§ **Work item**:
Output the data below in full, byte for byte. Nothing may differ.

Collected data entries
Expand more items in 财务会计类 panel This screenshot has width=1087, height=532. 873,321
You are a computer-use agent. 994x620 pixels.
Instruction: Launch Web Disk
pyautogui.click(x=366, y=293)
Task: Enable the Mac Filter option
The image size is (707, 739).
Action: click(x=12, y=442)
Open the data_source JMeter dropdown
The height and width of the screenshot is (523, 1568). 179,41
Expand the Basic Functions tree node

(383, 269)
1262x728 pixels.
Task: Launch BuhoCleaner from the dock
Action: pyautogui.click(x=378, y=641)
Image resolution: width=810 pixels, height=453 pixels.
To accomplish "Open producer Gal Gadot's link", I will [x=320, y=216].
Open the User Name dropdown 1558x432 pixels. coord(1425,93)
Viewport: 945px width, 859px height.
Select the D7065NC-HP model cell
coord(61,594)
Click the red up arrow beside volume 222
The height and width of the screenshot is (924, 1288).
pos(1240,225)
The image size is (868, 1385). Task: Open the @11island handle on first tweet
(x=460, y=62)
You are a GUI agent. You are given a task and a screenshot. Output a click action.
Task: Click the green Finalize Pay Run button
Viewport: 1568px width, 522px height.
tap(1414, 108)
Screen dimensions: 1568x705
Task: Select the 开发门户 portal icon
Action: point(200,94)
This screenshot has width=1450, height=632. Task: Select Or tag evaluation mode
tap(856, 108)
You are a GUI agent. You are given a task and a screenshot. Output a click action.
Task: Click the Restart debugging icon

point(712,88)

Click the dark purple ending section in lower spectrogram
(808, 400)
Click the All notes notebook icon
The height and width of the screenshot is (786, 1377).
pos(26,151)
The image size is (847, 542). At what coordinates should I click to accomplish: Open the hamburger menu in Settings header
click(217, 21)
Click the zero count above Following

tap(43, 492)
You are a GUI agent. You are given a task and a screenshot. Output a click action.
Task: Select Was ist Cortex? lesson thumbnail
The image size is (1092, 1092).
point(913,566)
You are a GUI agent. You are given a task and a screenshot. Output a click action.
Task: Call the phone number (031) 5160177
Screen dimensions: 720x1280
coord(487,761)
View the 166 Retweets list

§ **Solution to this problem**:
Expand more items in 财务会计类 panel This screenshot has width=1087, height=532. 873,321
You are a computer-use agent. 994x620 pixels.
Instruction: Launch Web Disk
pyautogui.click(x=366, y=293)
Task: Enable the Mac Filter option
The image size is (707, 739).
Action: click(x=12, y=442)
Open the data_source JMeter dropdown
The height and width of the screenshot is (523, 1568). 179,41
Expand the Basic Functions tree node

(383, 269)
1262x728 pixels.
Task: Launch BuhoCleaner from the dock
Action: pyautogui.click(x=378, y=641)
Image resolution: width=810 pixels, height=453 pixels.
To accomplish "Open producer Gal Gadot's link", I will [x=320, y=216].
Open the User Name dropdown 1558x432 pixels. coord(1425,93)
Viewport: 945px width, 859px height.
Select the D7065NC-HP model cell
coord(61,594)
Click the red up arrow beside volume 222
The height and width of the screenshot is (924, 1288).
pos(1240,225)
The image size is (868, 1385). Task: Open the @11island handle on first tweet
(x=460, y=62)
You are a GUI agent. You are given a task and a screenshot. Output a click action.
Task: Click the green Finalize Pay Run button
Viewport: 1568px width, 522px height.
tap(1414, 108)
Screen dimensions: 1568x705
Task: Select the 开发门户 portal icon
Action: point(200,94)
This screenshot has width=1450, height=632. Task: Select Or tag evaluation mode
tap(856, 108)
You are a GUI agent. You are given a task and a screenshot. Output a click action.
Task: Click the Restart debugging icon

point(712,88)

Click the dark purple ending section in lower spectrogram
(808, 400)
Click the All notes notebook icon
The height and width of the screenshot is (786, 1377).
pos(26,151)
The image size is (847, 542). At what coordinates should I click to accomplish: Open the hamburger menu in Settings header
click(217, 21)
Click the zero count above Following

tap(43, 492)
You are a GUI agent. You are given a task and a screenshot. Output a click action.
Task: Select Was ist Cortex? lesson thumbnail
The image size is (1092, 1092).
point(913,566)
You are a GUI agent. You are given a task and a screenshot. Output a click action.
Task: Call the phone number (031) 5160177
Screen dimensions: 720x1280
coord(487,761)
View the 166 Retweets list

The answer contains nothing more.